[Passage for review Boundary: Start]

Monday, Aug. 28, 1978

A Maternity Ward Nightmare

A switch of Israeli babies stirs sorrow and lawsuits

"Solomon's famous judgment," sighed one attorney, "was easy compared with the complications of this case." True enough. Solomon, after all, had to decide the rightful mother of only one baby in the biblical dispute between the two harlots. Last week, after two months of tearful, rending drama that riveted their entire nation, Israeli officials settled an even more tangled baby case.

The problem began last June at Haifa's Rambam Hospital when two 21-year-old women gave birth some 24 hours apart. One had twin girls, the other a girl by caesarean section. Two or three days later, one of the twins and the other baby girl were accidentally switched, apparently by immigrant nurses who had trouble reading the Hebrew name tags. An observant supervisor quickly returned the babies to their correct mothers. But the women were worried. One complained that the baby given her did not look familiar, while the caesarean baby's mother said that the baby she now had could not have been hers because it had marks indicating a normal birth. A doctor agreed, and there was a third switch.

Deeply embarrassed, the hospital ordered several blood tests. But by the time the results were in, confirming that two of the three babies were still in the wrong arms, mothers and babies had already been home for six weeks. The women demanded more conclusive proof. So out went a call to Dr. Chaim Brautbar, a specialist in immunogenetics. He promptly began tissue-typing all the principals: babies, parents and grandparents. In such tests, scientists search the blood for small snatches of cellular material and compare it in order to establish genetic links between individuals.

By now emotions were so high that even Brautbar's female lab technicians burst into tears when he announced that two babies were indeed in the wrong homes. The scientific Solomon patiently explained the tests to the mothers with color charts, but they remained distraught. Said one: "I know you are logically right, but if I talk to you from the bottom of my heart, it's difficult for me to accept what you say." Added the mother of the twins: "It sounds so easy going through a change, but only a mother knows the meaning of such a thing."

At 1:30 a.m. that morning, an hour chosen to protect the anonymity of the deeply distressed families, the babies were switched for the fourth and final time. Now a government committee will try to answer a troubling question: Why haven't Israeli hospitals taken to foot-printing babies at birth, a virtually foolproof method of identification used in almost all advanced nations?

[Passage for review Boundary: End]

### What you will do
(a) Name every group of people Dr. Chaim Brautbar tissue-typed, according to the article.
(b) Give a two-sentence summary of the article.
(c) Return everything in the article from "The problem began" down to "a third switch.", copied word for word.
The records below come from a different source than the article.

[Exercise data Boundary: Start]

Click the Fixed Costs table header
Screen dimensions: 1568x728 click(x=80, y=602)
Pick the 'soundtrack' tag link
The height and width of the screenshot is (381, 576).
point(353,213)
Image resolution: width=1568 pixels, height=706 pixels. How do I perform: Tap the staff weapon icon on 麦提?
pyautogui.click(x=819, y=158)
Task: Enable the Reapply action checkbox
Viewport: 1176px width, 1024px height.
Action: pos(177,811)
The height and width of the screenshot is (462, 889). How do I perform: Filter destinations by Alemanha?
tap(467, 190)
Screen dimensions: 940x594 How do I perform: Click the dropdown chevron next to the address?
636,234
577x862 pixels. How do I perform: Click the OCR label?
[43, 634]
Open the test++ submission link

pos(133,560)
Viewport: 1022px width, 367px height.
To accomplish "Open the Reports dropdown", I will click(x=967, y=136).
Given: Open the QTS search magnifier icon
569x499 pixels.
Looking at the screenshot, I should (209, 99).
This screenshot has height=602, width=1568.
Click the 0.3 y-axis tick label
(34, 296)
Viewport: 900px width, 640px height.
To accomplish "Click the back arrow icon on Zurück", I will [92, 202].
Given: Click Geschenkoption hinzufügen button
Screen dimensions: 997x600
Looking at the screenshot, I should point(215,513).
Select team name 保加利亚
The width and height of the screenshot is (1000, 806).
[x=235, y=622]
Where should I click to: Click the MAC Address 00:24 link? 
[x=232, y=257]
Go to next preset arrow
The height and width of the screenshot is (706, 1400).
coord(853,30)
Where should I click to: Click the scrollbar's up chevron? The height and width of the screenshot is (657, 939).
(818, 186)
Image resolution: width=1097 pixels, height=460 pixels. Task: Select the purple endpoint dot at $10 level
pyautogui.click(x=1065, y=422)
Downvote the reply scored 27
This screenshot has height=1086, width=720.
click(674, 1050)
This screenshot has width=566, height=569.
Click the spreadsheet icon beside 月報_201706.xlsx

[Exercise data Boundary: End]

### Outputs for the tasks
(a) babies, parents, grandparents

(b) After two 21-year-old women gave birth at Haifa's Rambam Hospital last June, their baby girls were mixed up in a series of switches, and blood tests and tissue-typing by Dr. Chaim Brautbar showed that two babies were still in the wrong homes. After two months of emotional drama, the babies were switched a fourth and final time, and a government committee will try to find out why Israeli hospitals have not started foot-printing babies at birth.

(c)
The problem began last June at Haifa's Rambam Hospital when two 21-year-old women gave birth some 24 hours apart. One had twin girls, the other a girl by caesarean section. Two or three days later, one of the twins and the other baby girl were accidentally switched, apparently by immigrant nurses who had trouble reading the Hebrew name tags. An observant supervisor quickly returned the babies to their correct mothers. But the women were worried. One complained that the baby given her did not look familiar, while the caesarean baby's mother said that the baby she now had could not have been hers because it had marks indicating a normal birth. A doctor agreed, and there was a third switch.